Checking files I see I logged several international ski trips on my Vertech Avocet as early as 1995. It totals the vertical and also gives a max. vertical speed reading. The wrist computer is still working. Later I added a Suunto S6 ski computer with the same facilities and a way of downloading a file on computer. It would show a graphic illustration of the ascents and descents giving a choice of 2, 10, or 60 second interval measurements. Later I added a Suunto X6HR with heart rate measurement, allowing you to follow how a steep downhill would result in quick increase in heart rate. I had used Polar herat rate monitors when they first came out and found it interesting to follow the rate when at glacier heights. In early days resting heart rates at 3000 m already entailed a aerobic (endurance level) workout. At that height a heart rate monitor with a warning signal is useful to indicate when the heart rate rises too high.

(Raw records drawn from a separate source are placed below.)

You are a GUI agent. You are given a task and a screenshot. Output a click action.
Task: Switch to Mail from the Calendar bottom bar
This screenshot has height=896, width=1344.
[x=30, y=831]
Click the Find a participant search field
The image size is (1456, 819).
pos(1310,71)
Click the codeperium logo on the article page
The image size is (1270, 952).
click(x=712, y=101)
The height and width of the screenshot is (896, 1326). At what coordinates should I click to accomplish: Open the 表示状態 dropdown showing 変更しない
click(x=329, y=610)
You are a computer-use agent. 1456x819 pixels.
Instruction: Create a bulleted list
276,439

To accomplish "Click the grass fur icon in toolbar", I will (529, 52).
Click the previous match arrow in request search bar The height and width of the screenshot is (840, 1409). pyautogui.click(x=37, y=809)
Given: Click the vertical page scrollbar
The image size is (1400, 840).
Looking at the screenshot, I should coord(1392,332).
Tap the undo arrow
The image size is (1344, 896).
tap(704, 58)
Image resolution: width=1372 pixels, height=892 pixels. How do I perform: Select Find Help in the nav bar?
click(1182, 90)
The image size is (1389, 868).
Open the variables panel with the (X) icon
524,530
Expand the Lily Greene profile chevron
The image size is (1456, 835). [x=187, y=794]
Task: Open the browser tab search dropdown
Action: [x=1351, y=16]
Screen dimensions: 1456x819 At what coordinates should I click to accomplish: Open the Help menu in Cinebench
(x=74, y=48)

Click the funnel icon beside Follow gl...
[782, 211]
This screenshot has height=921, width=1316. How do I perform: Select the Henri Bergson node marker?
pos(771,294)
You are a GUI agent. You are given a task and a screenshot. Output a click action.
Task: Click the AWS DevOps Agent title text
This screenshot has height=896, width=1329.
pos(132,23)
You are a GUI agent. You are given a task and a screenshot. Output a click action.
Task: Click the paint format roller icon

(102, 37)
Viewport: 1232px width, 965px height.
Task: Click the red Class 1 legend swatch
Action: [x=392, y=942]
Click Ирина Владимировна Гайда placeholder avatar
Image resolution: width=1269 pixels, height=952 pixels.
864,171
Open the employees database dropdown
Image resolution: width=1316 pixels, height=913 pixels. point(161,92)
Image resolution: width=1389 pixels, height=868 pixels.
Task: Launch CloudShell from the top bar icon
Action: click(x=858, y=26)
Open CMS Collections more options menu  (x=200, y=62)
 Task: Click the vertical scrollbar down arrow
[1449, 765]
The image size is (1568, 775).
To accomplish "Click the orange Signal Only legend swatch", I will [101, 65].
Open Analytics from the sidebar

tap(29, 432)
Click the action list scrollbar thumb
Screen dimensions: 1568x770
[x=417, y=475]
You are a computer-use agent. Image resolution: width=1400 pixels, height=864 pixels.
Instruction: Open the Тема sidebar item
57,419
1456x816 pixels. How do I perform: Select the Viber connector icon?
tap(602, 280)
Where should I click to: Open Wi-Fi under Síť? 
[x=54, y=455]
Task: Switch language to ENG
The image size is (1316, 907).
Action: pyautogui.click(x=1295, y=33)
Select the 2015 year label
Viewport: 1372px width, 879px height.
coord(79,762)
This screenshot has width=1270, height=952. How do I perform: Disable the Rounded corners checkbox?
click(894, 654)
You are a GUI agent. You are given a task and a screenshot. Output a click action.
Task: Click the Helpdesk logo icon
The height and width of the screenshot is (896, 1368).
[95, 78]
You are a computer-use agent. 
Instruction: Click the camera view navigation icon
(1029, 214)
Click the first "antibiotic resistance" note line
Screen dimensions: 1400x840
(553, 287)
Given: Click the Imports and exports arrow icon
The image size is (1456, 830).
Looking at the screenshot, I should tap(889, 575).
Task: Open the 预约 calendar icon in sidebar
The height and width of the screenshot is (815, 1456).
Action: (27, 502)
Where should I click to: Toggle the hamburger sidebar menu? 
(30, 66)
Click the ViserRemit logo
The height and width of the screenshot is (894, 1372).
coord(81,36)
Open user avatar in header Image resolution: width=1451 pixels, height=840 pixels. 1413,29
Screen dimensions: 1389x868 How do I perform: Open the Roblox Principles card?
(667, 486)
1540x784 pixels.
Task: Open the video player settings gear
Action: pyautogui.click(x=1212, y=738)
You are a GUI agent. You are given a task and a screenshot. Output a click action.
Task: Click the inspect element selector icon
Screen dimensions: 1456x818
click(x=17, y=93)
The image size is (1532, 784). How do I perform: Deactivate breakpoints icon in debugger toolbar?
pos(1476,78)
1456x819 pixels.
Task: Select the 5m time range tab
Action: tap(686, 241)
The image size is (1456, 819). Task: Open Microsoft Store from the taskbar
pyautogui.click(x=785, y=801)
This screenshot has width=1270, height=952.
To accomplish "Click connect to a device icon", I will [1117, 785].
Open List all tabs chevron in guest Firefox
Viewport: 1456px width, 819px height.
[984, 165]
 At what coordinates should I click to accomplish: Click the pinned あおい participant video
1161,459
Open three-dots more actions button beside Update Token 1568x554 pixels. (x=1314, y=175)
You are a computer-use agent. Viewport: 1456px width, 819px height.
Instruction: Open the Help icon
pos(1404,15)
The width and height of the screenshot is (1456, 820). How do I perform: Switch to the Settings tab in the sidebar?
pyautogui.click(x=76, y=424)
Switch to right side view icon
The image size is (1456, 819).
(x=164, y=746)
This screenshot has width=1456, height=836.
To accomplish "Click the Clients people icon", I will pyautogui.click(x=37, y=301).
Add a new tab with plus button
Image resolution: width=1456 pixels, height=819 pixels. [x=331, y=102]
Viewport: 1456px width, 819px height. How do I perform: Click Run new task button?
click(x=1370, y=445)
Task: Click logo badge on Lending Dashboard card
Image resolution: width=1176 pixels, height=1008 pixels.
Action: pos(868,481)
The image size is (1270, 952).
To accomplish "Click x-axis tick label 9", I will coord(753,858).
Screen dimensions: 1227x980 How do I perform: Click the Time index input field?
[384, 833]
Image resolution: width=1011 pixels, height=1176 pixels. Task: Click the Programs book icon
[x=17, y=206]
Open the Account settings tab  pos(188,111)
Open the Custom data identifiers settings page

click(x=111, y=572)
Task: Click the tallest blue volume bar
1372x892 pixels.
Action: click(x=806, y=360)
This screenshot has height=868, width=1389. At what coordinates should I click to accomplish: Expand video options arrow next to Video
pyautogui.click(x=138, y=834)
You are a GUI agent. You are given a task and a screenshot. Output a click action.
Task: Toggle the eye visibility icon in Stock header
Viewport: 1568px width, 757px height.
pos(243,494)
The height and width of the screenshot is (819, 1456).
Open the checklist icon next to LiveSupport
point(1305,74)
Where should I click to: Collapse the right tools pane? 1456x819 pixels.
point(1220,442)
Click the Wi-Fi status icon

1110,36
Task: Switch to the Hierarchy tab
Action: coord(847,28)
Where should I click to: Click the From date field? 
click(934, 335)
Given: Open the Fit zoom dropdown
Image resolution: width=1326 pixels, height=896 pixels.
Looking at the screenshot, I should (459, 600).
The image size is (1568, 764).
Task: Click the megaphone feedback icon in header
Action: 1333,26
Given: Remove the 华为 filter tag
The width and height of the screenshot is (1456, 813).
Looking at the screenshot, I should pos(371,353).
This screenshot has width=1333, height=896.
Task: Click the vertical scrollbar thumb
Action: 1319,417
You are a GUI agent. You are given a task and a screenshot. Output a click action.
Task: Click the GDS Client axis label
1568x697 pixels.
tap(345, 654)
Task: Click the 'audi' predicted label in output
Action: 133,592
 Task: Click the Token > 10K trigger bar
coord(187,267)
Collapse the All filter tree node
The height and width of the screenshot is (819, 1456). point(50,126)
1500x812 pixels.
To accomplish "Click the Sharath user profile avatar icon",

The vertical maximum is a derivative of the efficiency of the lifts (and dependent on queues). Cable cars generally are the most efficient reaching vertical speeds of near 400 m/min (I am not counting helicopters). This allows for a lot of vertical downhill, as well.
I have usually reached a large vertical at Bad Hofgastein, and looking up a 2004 visit, the maximum daily was 18,665m, but this is in no way maximising the verical since a day’s skiing would include a lot of less efficient lifts, even very slow T-bars. I have seen mentions of twice this vertical. I have yet to try to maximize the vertical since after 6-8 runs "racing the cable car down" I get bored and want to try something else.
A wrist computer may encourage competing (with oneself), but the major benefit is to allow you to pace yourself and follow your development. At great heights, getting a warning signal for the risk of altitude sickness is valuable.